Los Extraños Capítulo 3 quiere a como dé lugar dejar por asentado que hay razones de por qué se cometen los asesinatos, y que Venus como localidad maneja un pacto con el diablo porque las víctimas sólo son extraños ajenos a la población.
Esta tontería de hecho termina desde el Capítulo 2 cuando los asesinos comienzan a hacer limpia general de todo aquel que se les atraviese.
Y en la tercera parte ya no es los extraños fríamente asesinando, es un grupo de locos matando a mansalva, sumando una dotación exagerada de candidatos a ser víctimas que llegan para caer en las garras de los dementes asesinos.
Pero lo que a fuerzas quiere establecer, ahora sí, el director Renny Harlin, es que hay una atracción hacia la violencia y que la naturaleza violenta del hombre o mujer puede aflorar en el que sea.

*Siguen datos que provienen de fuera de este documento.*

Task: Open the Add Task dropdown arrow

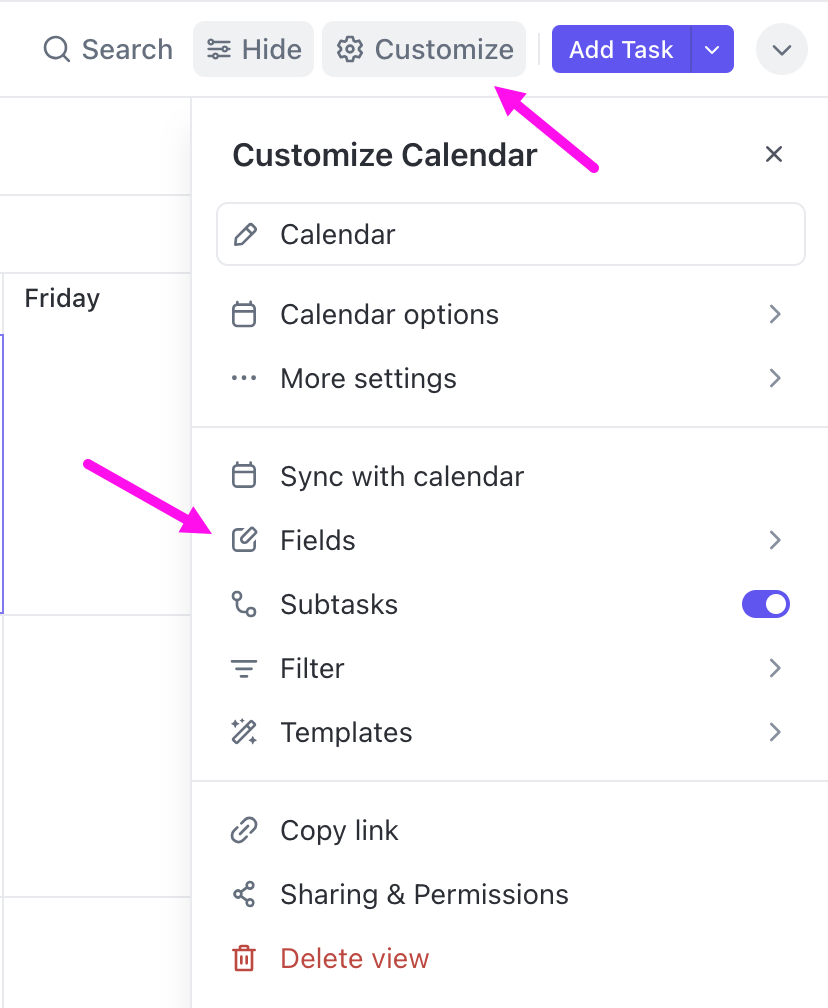Action: click(x=712, y=48)
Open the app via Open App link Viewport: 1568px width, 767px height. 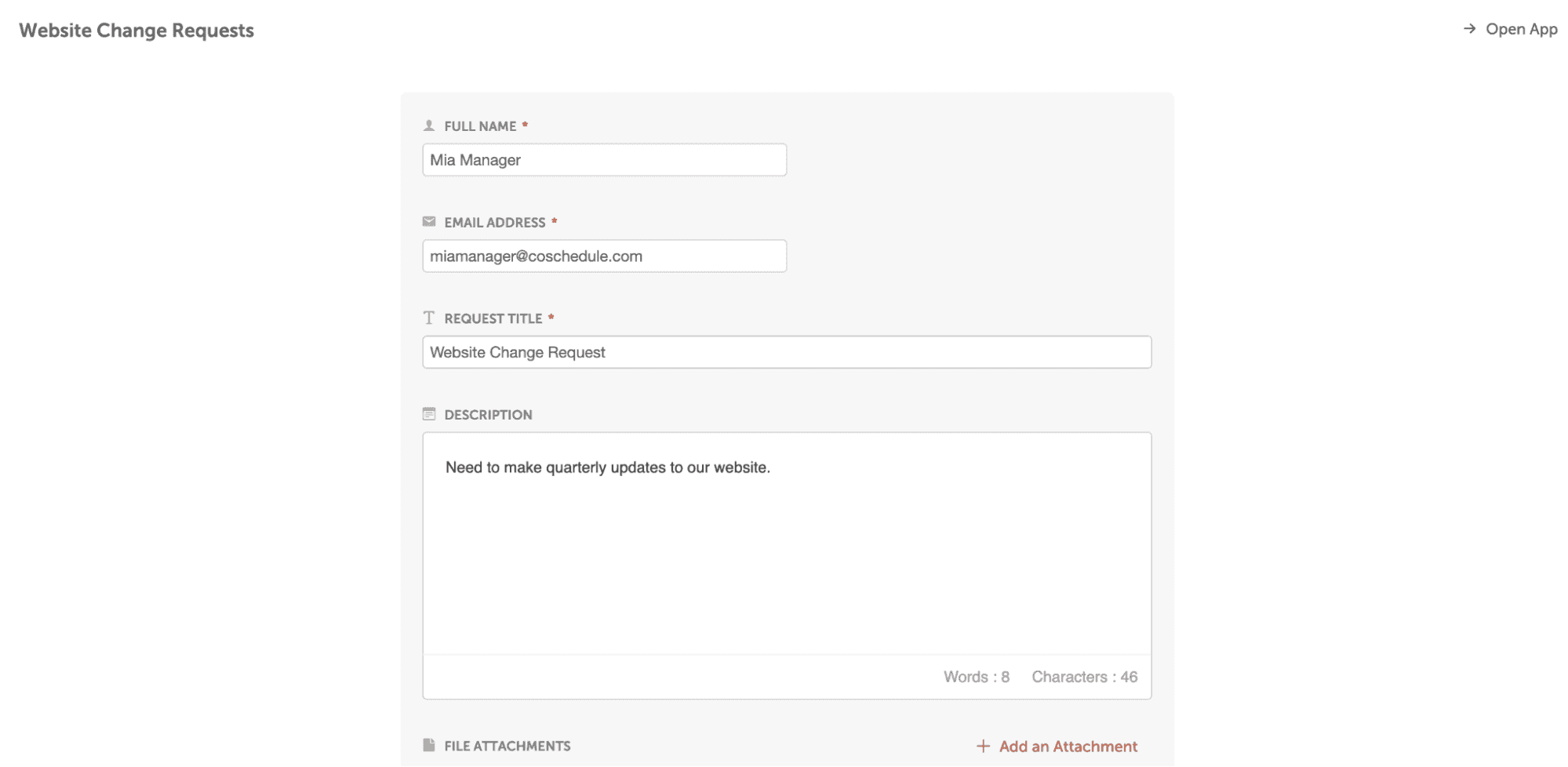click(1521, 29)
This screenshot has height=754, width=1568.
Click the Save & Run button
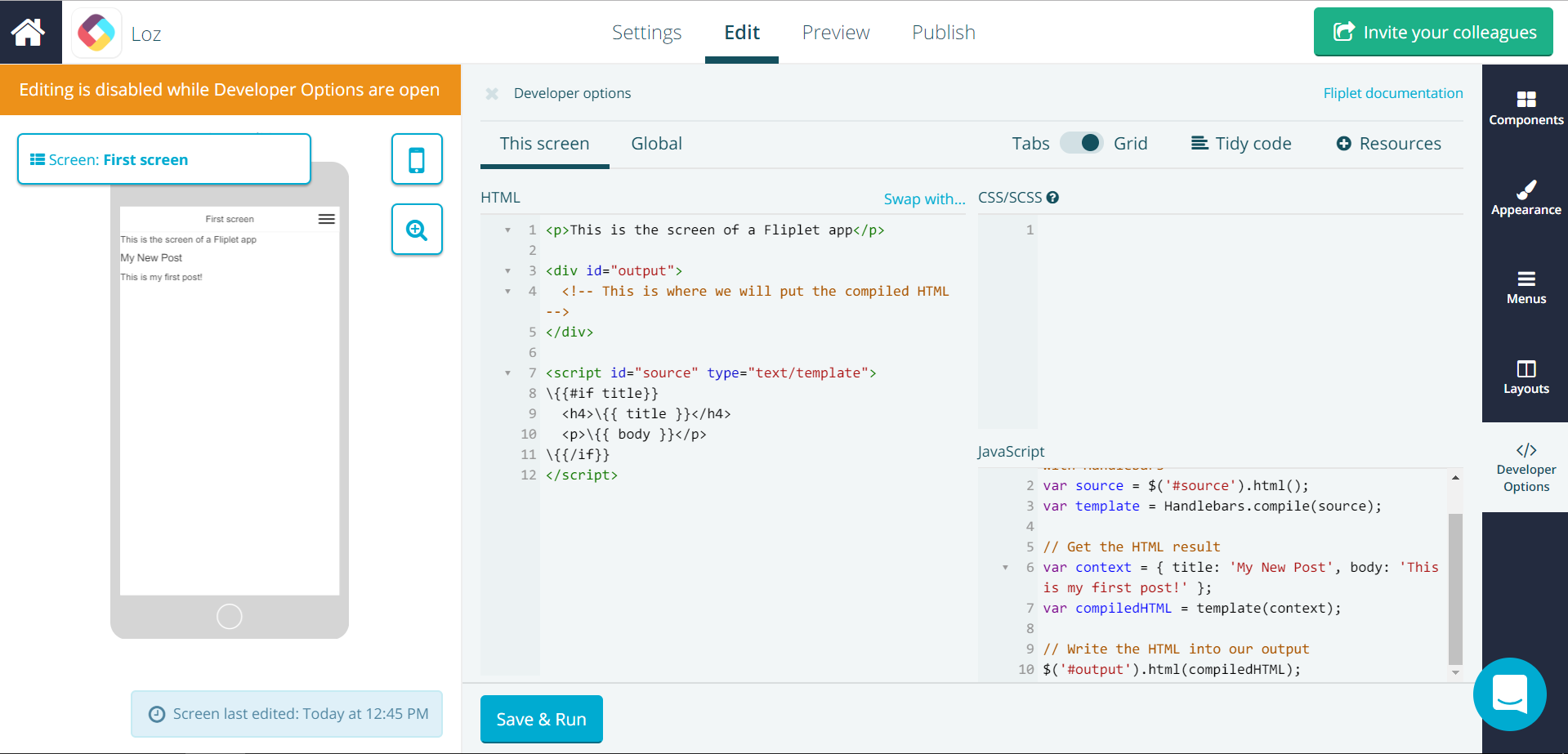541,719
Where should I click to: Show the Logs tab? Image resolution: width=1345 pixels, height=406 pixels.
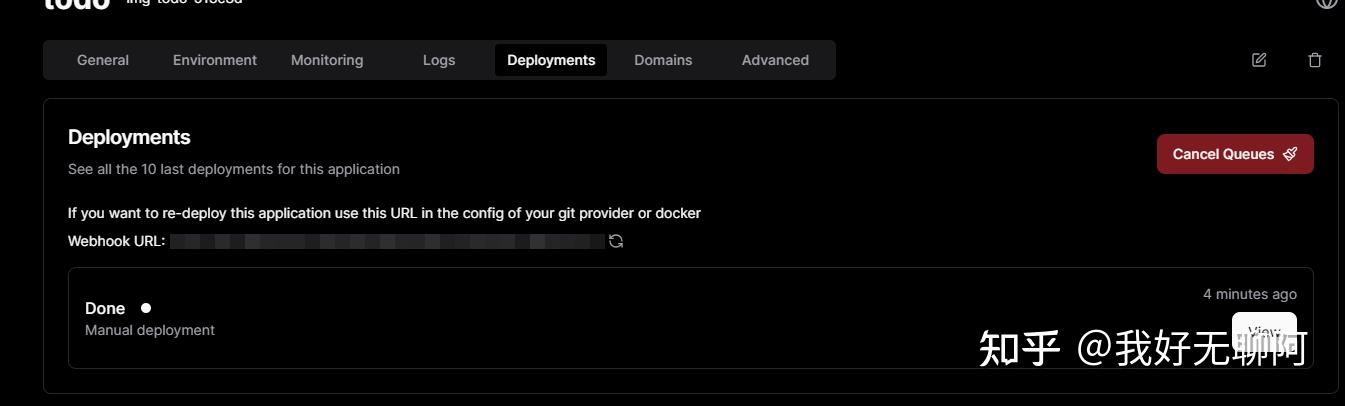[x=439, y=60]
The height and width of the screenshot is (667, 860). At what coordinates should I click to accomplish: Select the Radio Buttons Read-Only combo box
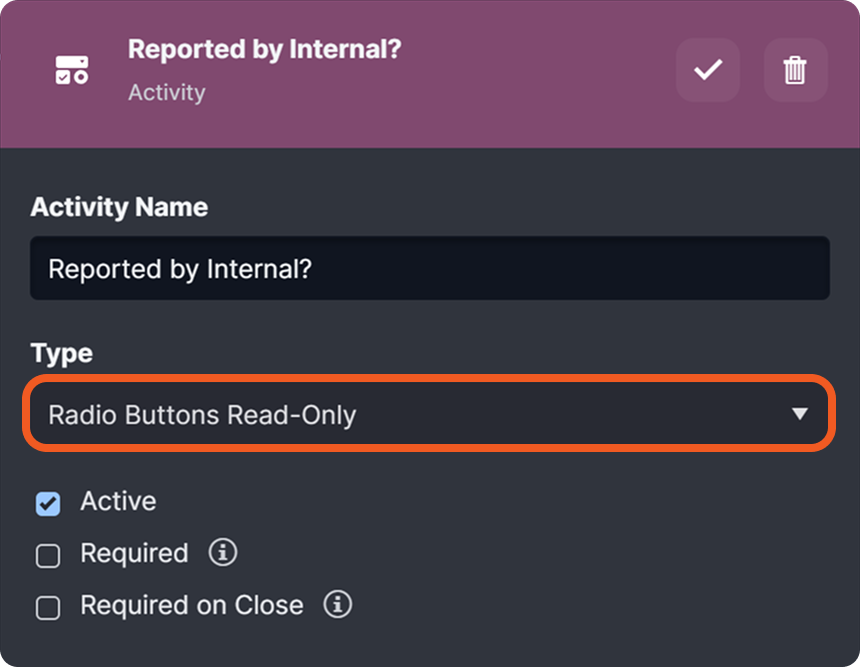[400, 413]
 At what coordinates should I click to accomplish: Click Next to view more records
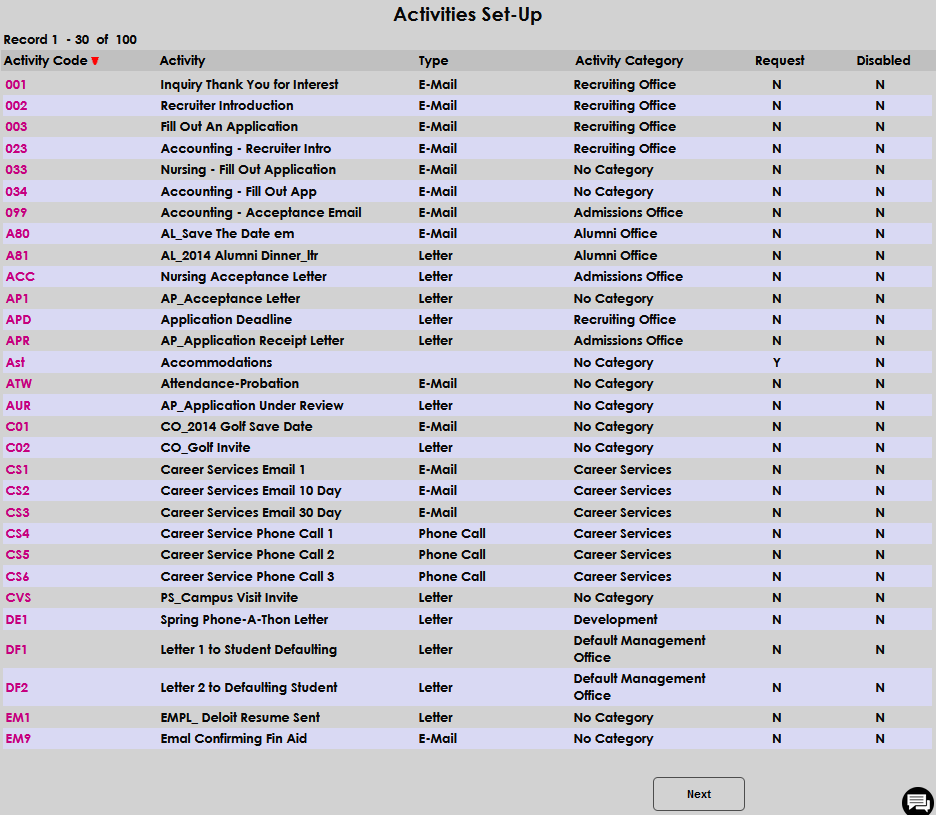[x=698, y=793]
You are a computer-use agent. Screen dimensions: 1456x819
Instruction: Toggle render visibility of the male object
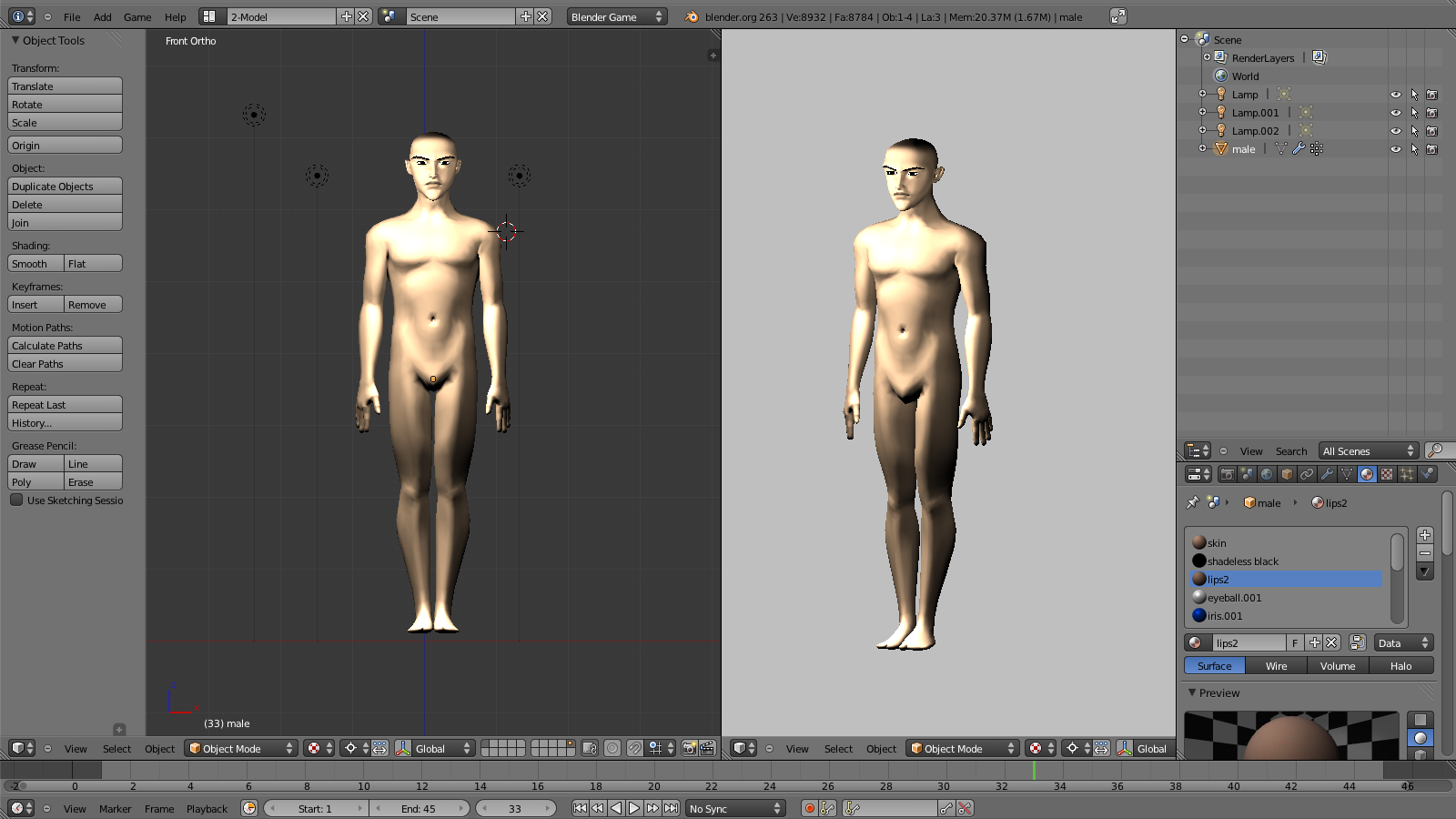click(1431, 149)
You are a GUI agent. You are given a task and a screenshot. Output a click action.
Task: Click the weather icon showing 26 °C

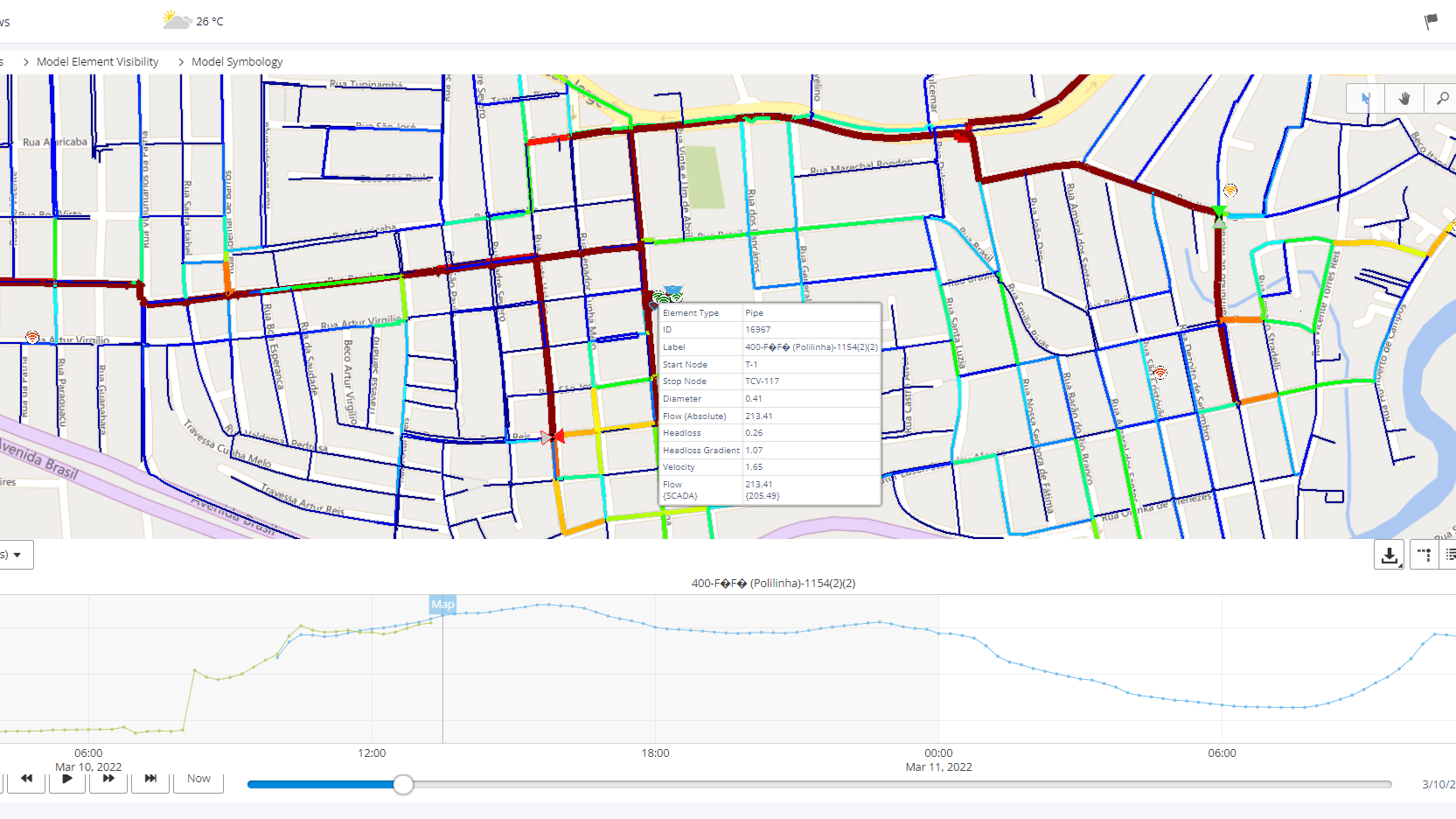pos(177,21)
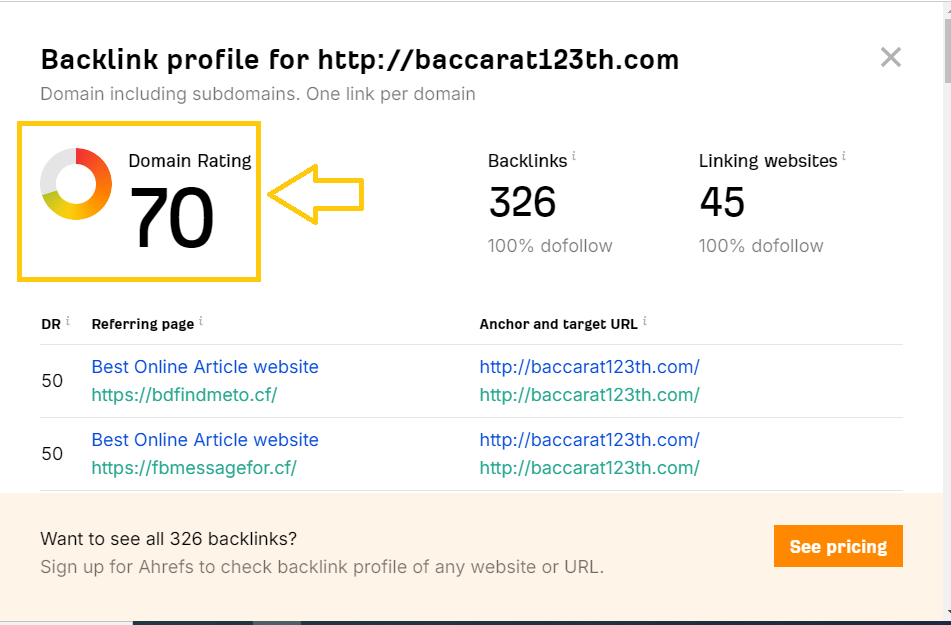This screenshot has height=625, width=951.
Task: Open the https://bdfindmeto.cf/ referring page link
Action: click(184, 395)
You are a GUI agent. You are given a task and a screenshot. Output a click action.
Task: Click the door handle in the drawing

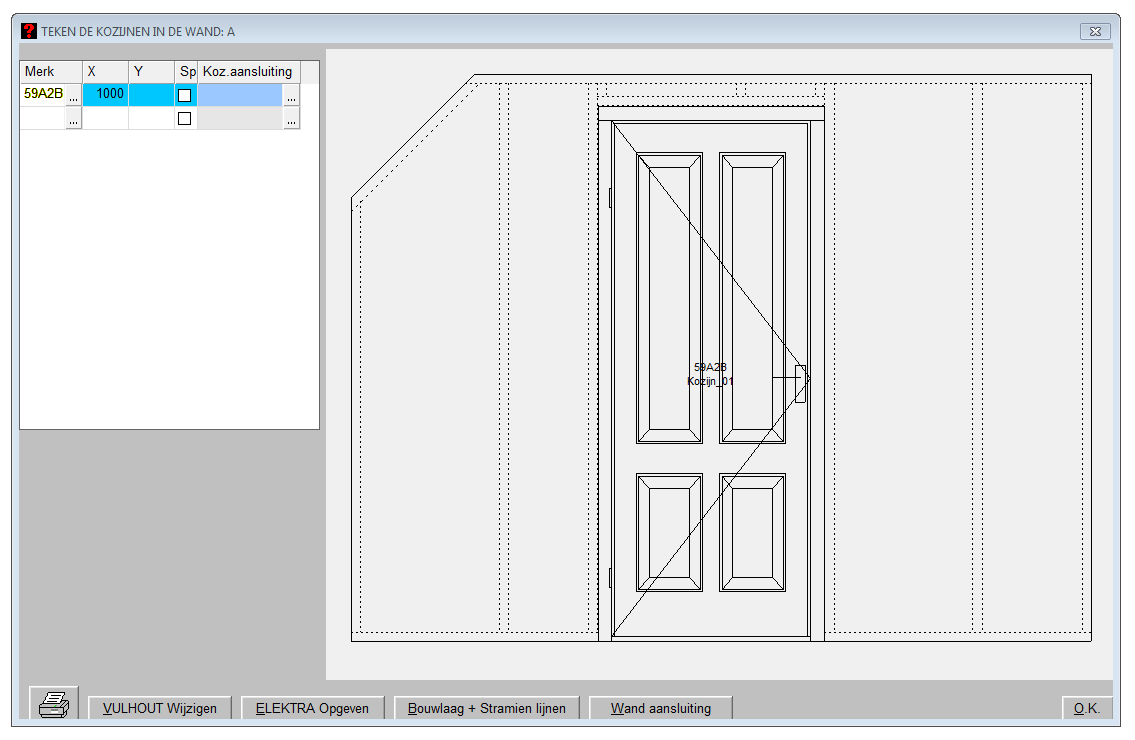(800, 383)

Esto pudo haber funcionado en una película que específicamente haya querido tratar esto, pero no en una cinta que quiere saltar de tratados de psicología infantil para desembocar en psicosis masiva donde todo un pueblo está rendido a la violencia de los locos que habitan entre ellos.
Esa insistencia de insinuar que se está realizando una película profunda al dar nombre y apellido de los asesinos, nada mas falto proporcionar el INE de ellos, no la hace inteligente.
Ni tampoco ofrecer que nada de lo que fuimos testigos en las tres películas hubiera pasado si Maya desde un principio hubiera permitido que floreciera su instinto primordial de violencia que, según los extraños, llevamos todos por dentro.